* _WHAT THE TASK REQUIRES_: In the entries below, find the line with "The height and width of the screenshot is (393, 617)." and print exactly every line from there up to and including the line with "Task: Open Terminal from the Dock", with no other lines.

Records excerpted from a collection
******
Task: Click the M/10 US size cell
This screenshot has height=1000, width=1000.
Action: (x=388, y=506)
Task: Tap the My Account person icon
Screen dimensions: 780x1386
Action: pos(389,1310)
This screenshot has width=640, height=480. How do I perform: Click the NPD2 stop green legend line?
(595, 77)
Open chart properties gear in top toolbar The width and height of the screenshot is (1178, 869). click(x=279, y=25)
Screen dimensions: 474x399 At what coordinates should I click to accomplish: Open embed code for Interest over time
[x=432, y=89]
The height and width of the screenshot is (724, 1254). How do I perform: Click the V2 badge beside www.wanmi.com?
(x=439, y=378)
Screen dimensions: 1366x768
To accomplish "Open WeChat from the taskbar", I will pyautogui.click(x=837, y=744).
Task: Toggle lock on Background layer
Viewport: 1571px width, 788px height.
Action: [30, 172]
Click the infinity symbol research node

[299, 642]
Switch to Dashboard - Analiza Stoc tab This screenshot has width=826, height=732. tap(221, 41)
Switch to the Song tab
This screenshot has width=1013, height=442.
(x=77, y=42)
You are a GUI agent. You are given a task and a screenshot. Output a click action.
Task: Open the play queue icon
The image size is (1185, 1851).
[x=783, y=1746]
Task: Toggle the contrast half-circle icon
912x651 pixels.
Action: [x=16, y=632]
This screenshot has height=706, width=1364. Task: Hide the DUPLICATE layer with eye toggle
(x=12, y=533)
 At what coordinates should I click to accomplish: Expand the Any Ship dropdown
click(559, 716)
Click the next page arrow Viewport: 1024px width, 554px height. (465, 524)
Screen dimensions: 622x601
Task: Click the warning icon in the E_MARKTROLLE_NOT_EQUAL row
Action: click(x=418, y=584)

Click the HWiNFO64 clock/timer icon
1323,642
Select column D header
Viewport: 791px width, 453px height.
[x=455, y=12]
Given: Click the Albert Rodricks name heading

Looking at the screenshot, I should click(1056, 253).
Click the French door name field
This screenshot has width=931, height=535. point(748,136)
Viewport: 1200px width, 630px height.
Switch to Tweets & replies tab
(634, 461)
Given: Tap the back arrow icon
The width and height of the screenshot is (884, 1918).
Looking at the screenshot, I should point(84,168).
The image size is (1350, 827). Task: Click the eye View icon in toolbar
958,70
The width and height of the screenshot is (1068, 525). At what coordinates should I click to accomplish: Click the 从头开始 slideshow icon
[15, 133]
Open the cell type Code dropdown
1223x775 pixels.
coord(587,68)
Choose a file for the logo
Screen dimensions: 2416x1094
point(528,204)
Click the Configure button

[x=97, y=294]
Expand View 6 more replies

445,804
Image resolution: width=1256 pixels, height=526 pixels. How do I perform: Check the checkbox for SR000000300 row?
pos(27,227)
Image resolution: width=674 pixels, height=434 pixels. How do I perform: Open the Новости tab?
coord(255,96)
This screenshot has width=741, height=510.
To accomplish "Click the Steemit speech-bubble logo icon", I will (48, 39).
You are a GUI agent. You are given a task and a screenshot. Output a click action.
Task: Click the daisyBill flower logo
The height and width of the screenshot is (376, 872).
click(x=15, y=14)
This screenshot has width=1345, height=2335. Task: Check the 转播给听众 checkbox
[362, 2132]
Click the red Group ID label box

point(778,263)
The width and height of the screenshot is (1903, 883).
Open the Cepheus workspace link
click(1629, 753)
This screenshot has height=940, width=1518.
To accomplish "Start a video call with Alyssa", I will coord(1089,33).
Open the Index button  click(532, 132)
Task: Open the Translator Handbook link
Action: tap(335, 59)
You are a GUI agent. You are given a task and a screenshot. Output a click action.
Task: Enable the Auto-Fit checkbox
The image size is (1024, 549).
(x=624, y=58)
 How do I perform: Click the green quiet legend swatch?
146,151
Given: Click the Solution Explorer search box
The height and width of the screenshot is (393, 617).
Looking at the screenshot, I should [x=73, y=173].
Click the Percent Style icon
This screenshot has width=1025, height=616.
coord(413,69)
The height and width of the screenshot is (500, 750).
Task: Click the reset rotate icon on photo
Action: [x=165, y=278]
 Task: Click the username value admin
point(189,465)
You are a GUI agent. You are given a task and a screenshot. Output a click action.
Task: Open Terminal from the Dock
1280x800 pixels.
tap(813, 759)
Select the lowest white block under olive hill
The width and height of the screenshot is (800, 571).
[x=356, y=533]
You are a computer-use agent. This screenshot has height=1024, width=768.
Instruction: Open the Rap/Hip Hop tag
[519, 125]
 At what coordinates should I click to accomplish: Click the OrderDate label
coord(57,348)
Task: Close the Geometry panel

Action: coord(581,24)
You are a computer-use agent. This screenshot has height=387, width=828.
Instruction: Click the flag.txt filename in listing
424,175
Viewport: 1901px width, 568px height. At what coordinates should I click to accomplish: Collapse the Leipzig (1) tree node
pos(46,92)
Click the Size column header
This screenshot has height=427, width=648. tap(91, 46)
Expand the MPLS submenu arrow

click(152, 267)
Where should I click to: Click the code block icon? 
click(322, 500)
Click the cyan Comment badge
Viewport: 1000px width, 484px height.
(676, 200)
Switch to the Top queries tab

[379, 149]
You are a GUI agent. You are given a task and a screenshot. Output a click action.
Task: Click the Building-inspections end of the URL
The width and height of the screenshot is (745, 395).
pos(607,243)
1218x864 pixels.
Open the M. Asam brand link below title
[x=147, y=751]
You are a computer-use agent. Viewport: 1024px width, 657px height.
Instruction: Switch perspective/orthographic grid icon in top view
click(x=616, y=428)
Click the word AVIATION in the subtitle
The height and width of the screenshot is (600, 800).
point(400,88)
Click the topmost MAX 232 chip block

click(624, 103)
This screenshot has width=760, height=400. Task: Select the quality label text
******
* _RESULT OF THE EXERCISE_:
The height and width of the screenshot is (393, 617).
Looking at the screenshot, I should [x=73, y=173].
Click the Percent Style icon
This screenshot has width=1025, height=616.
coord(413,69)
The height and width of the screenshot is (500, 750).
Task: Click the reset rotate icon on photo
Action: [x=165, y=278]
 Task: Click the username value admin
point(189,465)
You are a GUI agent. You are given a task and a screenshot. Output a click action.
Task: Open Terminal from the Dock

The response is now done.